Data-driven Diagnostic Decision Support

Female doctor showing an elderly patient her an xray scan

We are implementing a prototype next-generation decision support system called SmartDx, which learns the optimal sequence of diagnostic tests tailored to a patient’s unique characteristics and circumstances. The goal of this project is to optimize clinical pathways based on diagnostic accuracy, timeliness, and cost for individual patients using routine data collected longitudinally in the electronic health record. We are developing and validating machine learning algorithms that adapt by discovering the relevant clinical features that are most informative in identifying the appropriate diagnostic test for the individual. The tool personalizes the sequences of tests based on the availability of new information, optimizing based on the cost, timeliness, and accuracy of test results. Our efforts are driven by practical decision support questions related to optimal paradigms for breast and lung cancer screening, which are at the forefront of radiology today.

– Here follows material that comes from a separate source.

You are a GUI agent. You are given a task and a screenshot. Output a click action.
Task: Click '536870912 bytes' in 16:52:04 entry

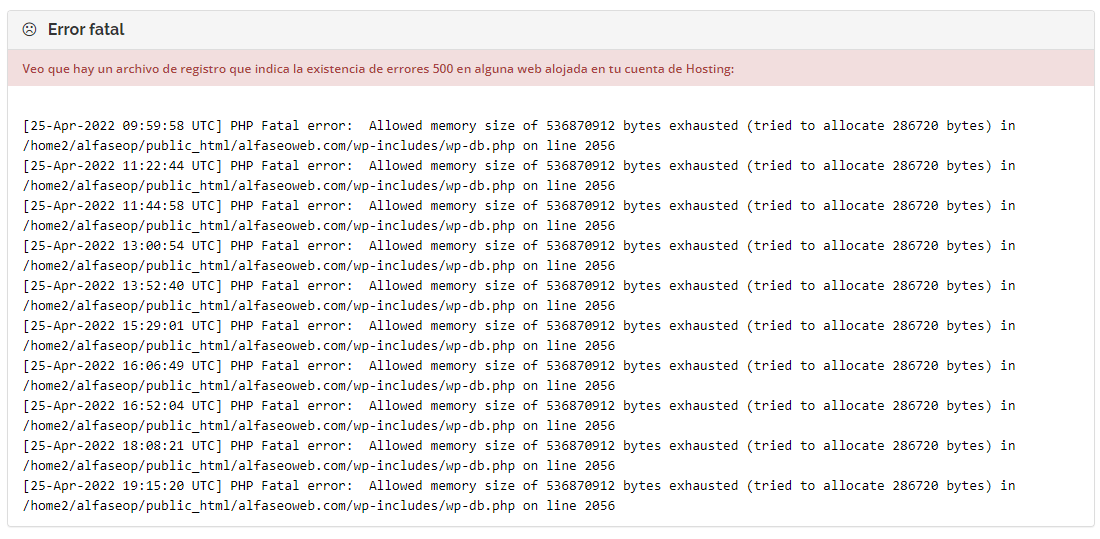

The project is organized around three key tasks: 1) development of novel adaptive learning methods to discover the most informative features that are predictive of subsequent actions taken in real-time; 2) exploration of deep reinforcement learning approaches that not only discovers what is the next best diagnostic test to order but also identifies additional information that is needed to make a definitive diagnosis; and 3) assessment of methods for making decision support models more transparent by communicating the rationale and uncertainty associated with model predictions. Our objectives are to: 1) determine what combination of diagnostic procedures (e.g., imaging, labs, biopsy) should be used to achieve an accurate and timely diagnosis – and in what sequence; and 2) demonstrate that learning such pathways can be done using real-world clinical data, allowing our methodology to be applied in realistic scenarios that require learning from incomplete and inconsistent data.